Fashion Business Resources

In any industry, possessing a depth of knowledge about the key companies, individuals and issues is essential to success. Fashion is no different. While you no doubt have a stack of fashion magazines at home and surf the Web constantly to check out the latest style blogs, employers will expect you to have a deeper understanding of how the industry works. For example, it’s not uncommon for a potential employer to quiz candidates on their favorite business resources during an interview. So it’s a good idea to develop the habit of staying abreast of the latest news. Below, we’ve assembled some influential resources to get you started:

Women’s Wear Daily—an industry publication covering all aspects of fashion, including trends, sourcing, retail, wholesale and consumer behavior. Most content is available by subscription only, but it’s possible that your school or employer will receive the print version or have access to it online. If not, subscribe to the free e-mail newsletter, which lists each day’s headlines. Stories like “Retailers Key in on the Most Bankable Season” provide insight into a who’s who in the industry.

The Business of Fashion—provides a few original features but primarily aggregates stories about the global fashion industry from a wide range of news media (e.g. Forbes, Reuters, the International Herald Tribune). Subscribe to the daily newsletter; if you’re pressed for time in the morning, it’s a great, quick cheat sheet. For example, a recent original story spotlights how merging editorial and commerce—think Net-a-Porter—is changing our idea of content.

The Wall Street Journal—regularly covers fashion, industry and retail trends in its Life & Culture section. Coverage includes stories on how to wear the latest styles, how changes in society impact how we dress, emerging and established designers and emerging markets. In “Wanted: a Second Chance,” the paper takes a look at what it’s like to gain success in the fashion industry, lose it and try again.

As a companion to the paper, the Wall Street Journal runs the Heard on the Runway blog, which primarily focuses on reviews of the major fashion shows each season.

The New York Timesthrough its Fashion & Style pages, the Times has positioned itself as a leader in industry coverage. In addition to profiles and issue-related topics, the paper publishes street style photos from around New York and the world. The story “Nurturing by a Style Angel” is a good example of the paper’s business reporting, which in this case looks at one way designers receive financing for their lines.

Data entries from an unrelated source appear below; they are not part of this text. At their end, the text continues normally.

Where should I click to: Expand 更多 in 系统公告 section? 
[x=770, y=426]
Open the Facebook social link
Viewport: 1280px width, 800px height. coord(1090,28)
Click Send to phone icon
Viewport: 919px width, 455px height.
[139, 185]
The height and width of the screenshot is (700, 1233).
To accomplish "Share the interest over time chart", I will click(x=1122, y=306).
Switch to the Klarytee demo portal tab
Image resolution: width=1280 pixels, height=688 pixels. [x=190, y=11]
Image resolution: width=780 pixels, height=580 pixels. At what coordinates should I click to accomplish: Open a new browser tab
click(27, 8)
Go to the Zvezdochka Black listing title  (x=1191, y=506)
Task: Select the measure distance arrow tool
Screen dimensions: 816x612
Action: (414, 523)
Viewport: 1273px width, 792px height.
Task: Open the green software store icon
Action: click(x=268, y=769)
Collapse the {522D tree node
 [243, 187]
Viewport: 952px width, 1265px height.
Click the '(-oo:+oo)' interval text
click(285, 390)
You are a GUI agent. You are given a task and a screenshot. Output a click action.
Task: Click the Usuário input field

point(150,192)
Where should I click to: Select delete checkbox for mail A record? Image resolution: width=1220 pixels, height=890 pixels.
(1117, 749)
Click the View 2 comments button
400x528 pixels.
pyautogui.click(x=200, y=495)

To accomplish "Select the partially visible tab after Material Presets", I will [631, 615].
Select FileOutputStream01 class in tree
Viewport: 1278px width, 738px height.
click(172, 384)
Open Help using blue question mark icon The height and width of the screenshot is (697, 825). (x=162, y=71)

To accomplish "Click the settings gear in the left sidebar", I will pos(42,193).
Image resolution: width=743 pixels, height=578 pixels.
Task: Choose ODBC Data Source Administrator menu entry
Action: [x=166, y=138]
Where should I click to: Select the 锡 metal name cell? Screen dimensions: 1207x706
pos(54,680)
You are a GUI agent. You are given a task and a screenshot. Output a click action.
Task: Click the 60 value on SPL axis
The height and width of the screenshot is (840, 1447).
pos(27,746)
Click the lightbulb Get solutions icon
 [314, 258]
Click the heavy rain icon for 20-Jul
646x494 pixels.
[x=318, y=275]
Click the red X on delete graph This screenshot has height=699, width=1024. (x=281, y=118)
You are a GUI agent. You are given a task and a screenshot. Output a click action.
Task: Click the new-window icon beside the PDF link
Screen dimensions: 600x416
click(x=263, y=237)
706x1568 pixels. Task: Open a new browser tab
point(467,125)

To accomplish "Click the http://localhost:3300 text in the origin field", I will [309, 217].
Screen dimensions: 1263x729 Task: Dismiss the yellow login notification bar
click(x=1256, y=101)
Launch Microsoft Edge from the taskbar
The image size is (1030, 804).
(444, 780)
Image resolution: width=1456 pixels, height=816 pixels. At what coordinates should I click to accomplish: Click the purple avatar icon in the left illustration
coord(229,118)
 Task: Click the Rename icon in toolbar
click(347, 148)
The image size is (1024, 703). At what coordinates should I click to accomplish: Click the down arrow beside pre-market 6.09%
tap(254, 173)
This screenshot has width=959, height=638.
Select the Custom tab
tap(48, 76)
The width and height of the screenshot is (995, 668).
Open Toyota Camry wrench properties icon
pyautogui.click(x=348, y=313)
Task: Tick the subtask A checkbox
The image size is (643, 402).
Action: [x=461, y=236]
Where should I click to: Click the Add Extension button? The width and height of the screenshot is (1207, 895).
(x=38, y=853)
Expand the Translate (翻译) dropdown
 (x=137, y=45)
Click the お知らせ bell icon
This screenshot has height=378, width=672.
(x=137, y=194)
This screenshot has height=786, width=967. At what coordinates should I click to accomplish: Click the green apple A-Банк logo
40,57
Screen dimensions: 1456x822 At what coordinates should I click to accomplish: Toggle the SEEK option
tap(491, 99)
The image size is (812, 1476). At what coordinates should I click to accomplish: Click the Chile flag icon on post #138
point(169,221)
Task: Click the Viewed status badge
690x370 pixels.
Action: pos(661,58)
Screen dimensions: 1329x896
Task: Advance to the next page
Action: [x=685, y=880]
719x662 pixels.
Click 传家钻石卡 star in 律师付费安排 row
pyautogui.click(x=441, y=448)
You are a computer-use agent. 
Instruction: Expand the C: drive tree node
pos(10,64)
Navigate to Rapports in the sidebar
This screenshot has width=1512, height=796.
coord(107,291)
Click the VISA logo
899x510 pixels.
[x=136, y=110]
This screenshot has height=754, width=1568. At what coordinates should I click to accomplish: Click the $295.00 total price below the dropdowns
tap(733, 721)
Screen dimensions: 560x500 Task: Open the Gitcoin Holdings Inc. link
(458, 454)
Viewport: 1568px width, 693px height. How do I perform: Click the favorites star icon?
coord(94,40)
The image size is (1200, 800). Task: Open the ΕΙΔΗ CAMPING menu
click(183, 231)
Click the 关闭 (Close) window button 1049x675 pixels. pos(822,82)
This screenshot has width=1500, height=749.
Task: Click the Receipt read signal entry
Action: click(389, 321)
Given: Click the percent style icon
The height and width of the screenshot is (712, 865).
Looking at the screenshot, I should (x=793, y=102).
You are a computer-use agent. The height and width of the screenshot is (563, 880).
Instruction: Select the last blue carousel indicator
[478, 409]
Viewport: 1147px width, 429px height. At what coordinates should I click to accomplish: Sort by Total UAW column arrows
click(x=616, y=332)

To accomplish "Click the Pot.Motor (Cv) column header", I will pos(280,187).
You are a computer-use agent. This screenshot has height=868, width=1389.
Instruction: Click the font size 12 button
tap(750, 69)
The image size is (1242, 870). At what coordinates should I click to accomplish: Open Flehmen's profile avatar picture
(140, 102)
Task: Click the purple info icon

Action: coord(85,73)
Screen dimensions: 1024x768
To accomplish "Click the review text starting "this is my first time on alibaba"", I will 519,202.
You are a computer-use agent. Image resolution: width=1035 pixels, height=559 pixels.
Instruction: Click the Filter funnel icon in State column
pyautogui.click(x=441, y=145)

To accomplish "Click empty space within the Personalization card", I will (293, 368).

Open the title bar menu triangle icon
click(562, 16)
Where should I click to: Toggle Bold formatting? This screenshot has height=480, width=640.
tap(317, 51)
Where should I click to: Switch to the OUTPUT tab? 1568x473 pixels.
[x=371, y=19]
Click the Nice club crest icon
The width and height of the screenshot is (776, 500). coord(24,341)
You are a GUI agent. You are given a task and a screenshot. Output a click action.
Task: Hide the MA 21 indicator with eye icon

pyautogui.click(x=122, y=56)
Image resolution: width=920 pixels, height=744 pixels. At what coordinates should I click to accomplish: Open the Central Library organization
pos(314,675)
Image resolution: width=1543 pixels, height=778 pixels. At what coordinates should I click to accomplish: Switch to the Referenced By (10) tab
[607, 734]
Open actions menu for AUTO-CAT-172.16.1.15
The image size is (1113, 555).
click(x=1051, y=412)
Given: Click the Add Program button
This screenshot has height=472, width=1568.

Additionally, the Times runs the On the Runway blog, which features shorter pieces from well-known editors like Cathy Horyn. A recent post covered the latest on the John Galliano saga.

Other sources:

The following papers offer additional in-depth fashion coverage:

After studying a number of these resources, you’ll begin to understand how the industry works. In addition, it’s a good idea to set up Google Alerts for any companies you’re interested in in order to stay current on the latest news for each.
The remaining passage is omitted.